Invariant Theory of Finite Groups
About this Title
Mara D. Neusel, University of Notre Dame, Notre Dame, IN and Larry Smith, University of Göttingen, Göttingen, Germany
Publication: Mathematical Surveys and Monographs
Publication Year 2002: Volume 94
ISBNs: 978-0-8218-4981-1 (print); 978-1-4704-1321-7 (online)
MathSciNet review: MR1869812
MSC: Primary 13A50; Secondary 55S10
The questions that have been at the center of invariant theory since the 19th century have revolved around the following themes: finiteness, computation, and special classes of invariants. This book begins with a survey of many concrete examples chosen from these themes in the algebraic, homological, and combinatorial context. In further chapters, the authors pick one or the other of these questions as a departure point and present the known answers, open problems, and methods and tools needed to obtain these answers. Chapter 2 deals with algebraic finiteness. Chapter 3 deals with combinatorial finiteness. Chapter 4 presents Noetherian finiteness. Chapter 5 addresses homological finiteness. Chapter 6 presents special classes of invariants, which deal with modular invariant theory and its particular problems and features. Chapter 7 collects results for special classes of invariants and coinvariants such as (pseudo) reflection groups and representations of low degree. If the ground field is finite, additional problems appear and are compensated for in part by the emergence of new tools. One of these is the Steenrod algebra, which the authors introduce in Chapter 8 to solve the inverse invariant theory problem, around which the authors have organized the last three chapters.
The book contains numerous examples to illustrate the theory, often of more than passing interest, and an appendix on commutative graded algebra, which provides some of the required basic background.

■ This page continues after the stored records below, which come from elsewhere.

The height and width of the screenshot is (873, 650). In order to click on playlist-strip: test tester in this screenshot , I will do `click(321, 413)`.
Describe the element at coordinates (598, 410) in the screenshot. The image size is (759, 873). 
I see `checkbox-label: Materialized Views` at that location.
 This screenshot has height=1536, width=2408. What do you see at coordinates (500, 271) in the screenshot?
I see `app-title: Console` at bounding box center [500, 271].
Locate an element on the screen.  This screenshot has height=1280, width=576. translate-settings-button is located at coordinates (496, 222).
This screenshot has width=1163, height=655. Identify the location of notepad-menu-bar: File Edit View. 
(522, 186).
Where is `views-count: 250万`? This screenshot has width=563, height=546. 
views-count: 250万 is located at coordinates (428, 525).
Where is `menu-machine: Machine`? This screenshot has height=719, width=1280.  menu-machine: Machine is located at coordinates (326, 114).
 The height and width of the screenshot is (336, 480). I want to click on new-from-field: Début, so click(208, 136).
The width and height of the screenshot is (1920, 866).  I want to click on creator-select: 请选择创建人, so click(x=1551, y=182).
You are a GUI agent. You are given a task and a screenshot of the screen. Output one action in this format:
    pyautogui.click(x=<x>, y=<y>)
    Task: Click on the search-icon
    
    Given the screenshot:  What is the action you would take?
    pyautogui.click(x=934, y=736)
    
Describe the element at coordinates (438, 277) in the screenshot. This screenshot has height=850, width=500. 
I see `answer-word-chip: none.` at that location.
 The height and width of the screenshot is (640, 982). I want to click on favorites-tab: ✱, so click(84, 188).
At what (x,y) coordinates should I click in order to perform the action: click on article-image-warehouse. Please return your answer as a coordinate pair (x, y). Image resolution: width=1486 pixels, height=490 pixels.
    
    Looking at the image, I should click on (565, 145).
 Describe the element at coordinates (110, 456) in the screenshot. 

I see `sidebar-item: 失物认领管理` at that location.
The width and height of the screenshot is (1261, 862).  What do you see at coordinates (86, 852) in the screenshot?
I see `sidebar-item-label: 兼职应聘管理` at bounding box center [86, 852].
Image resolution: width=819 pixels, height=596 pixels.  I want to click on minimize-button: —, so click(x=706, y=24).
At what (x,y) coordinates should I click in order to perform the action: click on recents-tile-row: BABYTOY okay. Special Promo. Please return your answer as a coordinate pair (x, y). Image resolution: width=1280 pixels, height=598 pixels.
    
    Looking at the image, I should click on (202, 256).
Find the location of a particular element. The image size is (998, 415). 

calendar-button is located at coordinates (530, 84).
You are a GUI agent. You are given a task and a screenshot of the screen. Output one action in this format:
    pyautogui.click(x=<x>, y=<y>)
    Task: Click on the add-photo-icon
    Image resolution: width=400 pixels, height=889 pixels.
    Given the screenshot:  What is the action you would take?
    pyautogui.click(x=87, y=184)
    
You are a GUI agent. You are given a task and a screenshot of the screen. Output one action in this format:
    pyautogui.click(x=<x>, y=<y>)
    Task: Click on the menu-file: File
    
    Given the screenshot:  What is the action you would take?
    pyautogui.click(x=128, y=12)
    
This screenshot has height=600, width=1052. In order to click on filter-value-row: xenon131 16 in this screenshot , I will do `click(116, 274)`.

There is an extensive reference list to provide the reader with orientation to the vast literature.
Graduate students and research mathematicians interested in commutative rings, algebras, and algebraic topology.
Table of Contents
- 1. Invariants, their relatives, and problems
- 2. Algebraic finiteness
- 3. Combinatorial finiteness
- 4. Noetherian finiteness
- 5. Homological finiteness
- 6. Modular invariant theory
- 7. Special classes of invariants
- 8. The Steenrod algebra and invariant theory
- 9. Invariant ideals
- 10. Lannes’s T-functor and applications